Title: On barrier height and other problems in RNA branching landscapes
Abstract: Understanding the folding of RNA sequences into three-dimensional structures is a fundamental challenge in molecular biology. A key aspect amenable to mathematical analysis is characterizing the branching of an RNA secondary structure, which is a critical molecular characteristic yet too often difficult to predict correctly. Using combinatorial models (i.e. plane trees/noncrossing perfect matchings) and methods (e.g. convex polytopes and their normal fans), we give results that characterize different types of branching landscapes. Not only does this yield insights into RNA structure formation, but it also suggests interesting new directions for further mathematical analysis.
BIO: Christine Heitsch is the founding director of the Southeast Center for Mathematics and Biology, one of four NSF-Simons MathBioSys research centers nationally.

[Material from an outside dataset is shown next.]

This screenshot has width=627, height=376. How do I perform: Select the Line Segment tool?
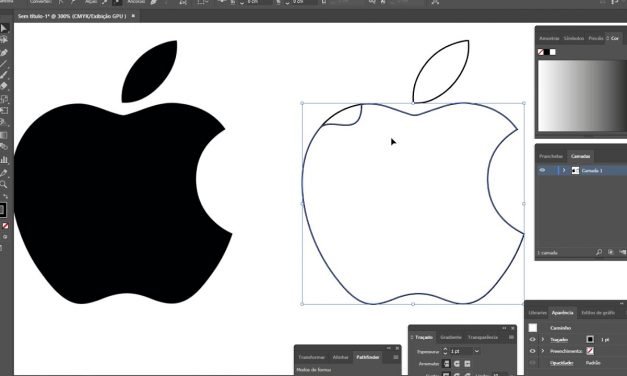[x=4, y=64]
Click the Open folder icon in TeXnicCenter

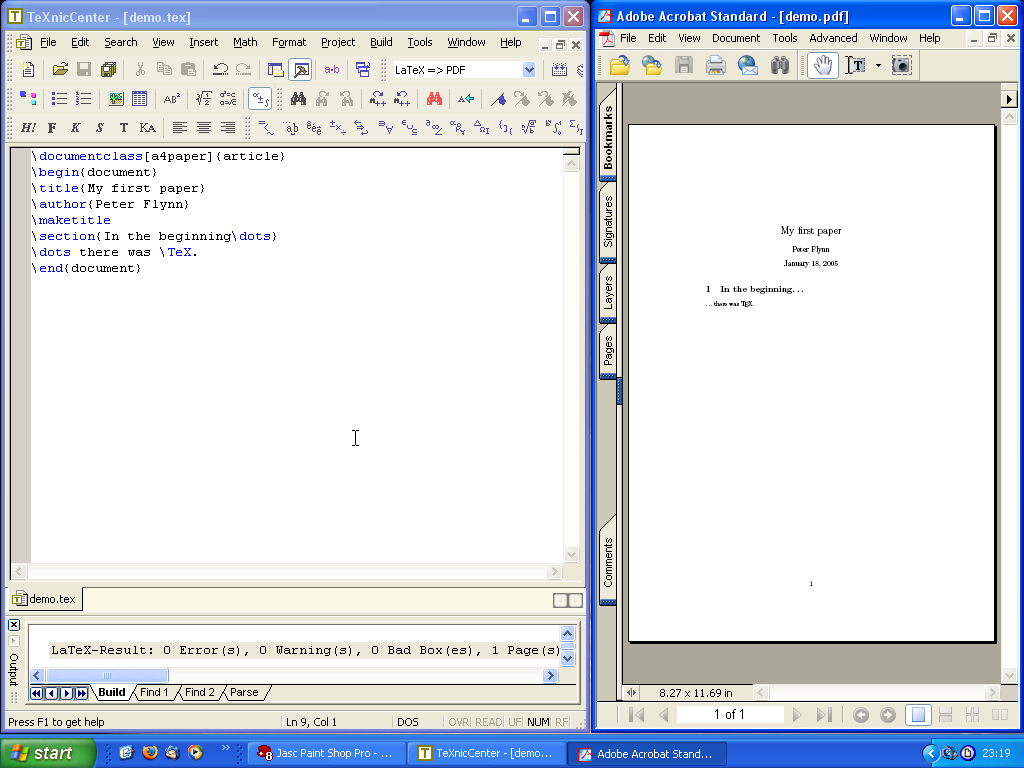point(60,70)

She is professor of mathematics at the Georgia Institute of Technology with courtesy appointments in Biological Sciences and in Computational Science & Engineering. Following her Ph.D. in mMathematics from the University of California at Berkeley, she was a postdoctoral fellow in theoretical computer science at the University of British Columbia and computational biology at the University of Wisconsin-Madison.

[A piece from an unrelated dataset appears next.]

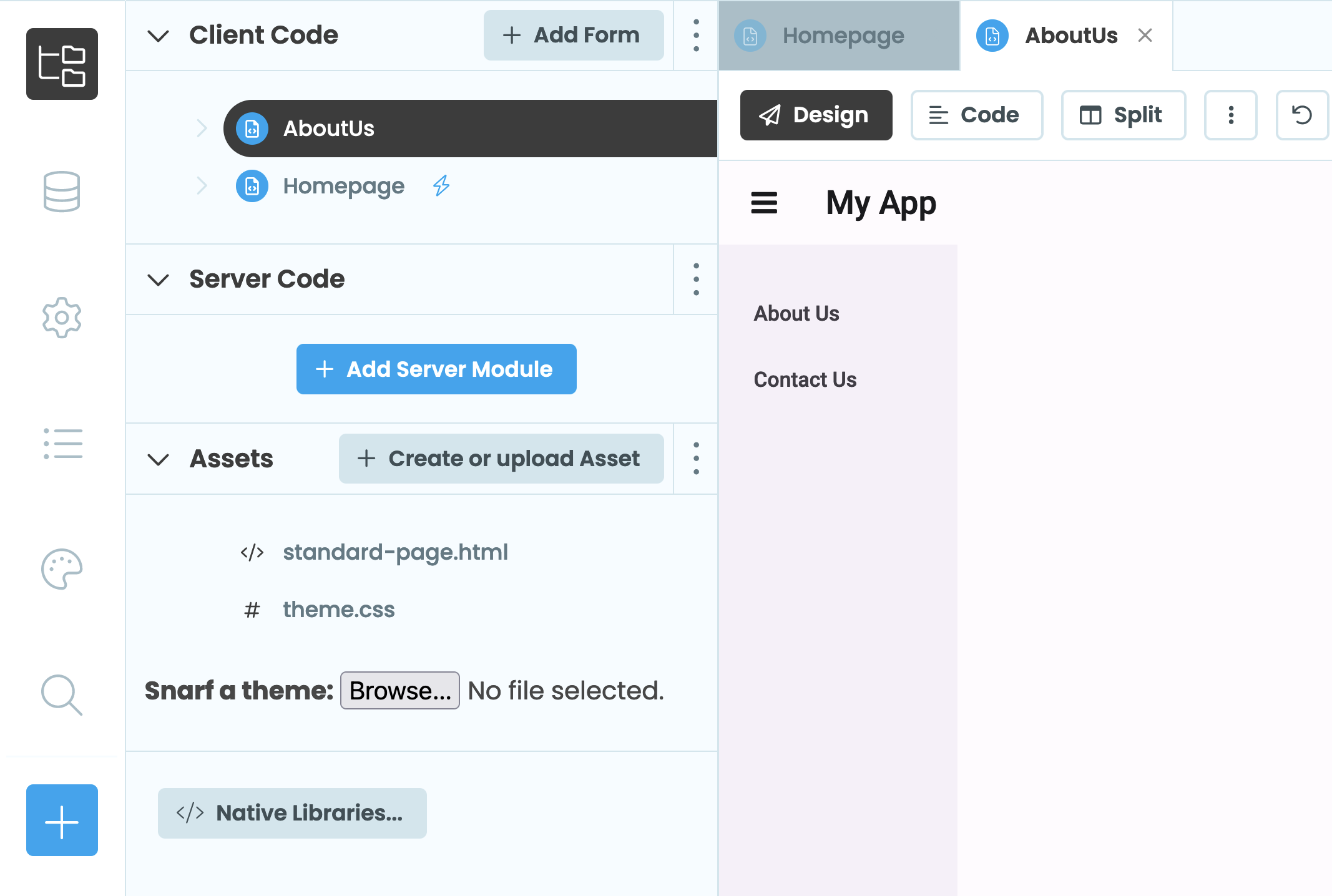Viewport: 1332px width, 896px height.
Task: Collapse the Assets section
Action: click(x=157, y=459)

Her interdisciplinary research area of discrete mathematical biology sits at the interface of the mathematical, computational and biological sciences and is supported by both NSF and NIH. She is an expert in the combinatorics of RNA folding with research publications in all three disciplines and numerous conference presentations. Recognitions include a career award at the Scientific Interface from the Burroughs Wellcome Fund and an Alumni Achievement Award from the Department of Mathematics at the University of Illinois at Urbana-Champaign.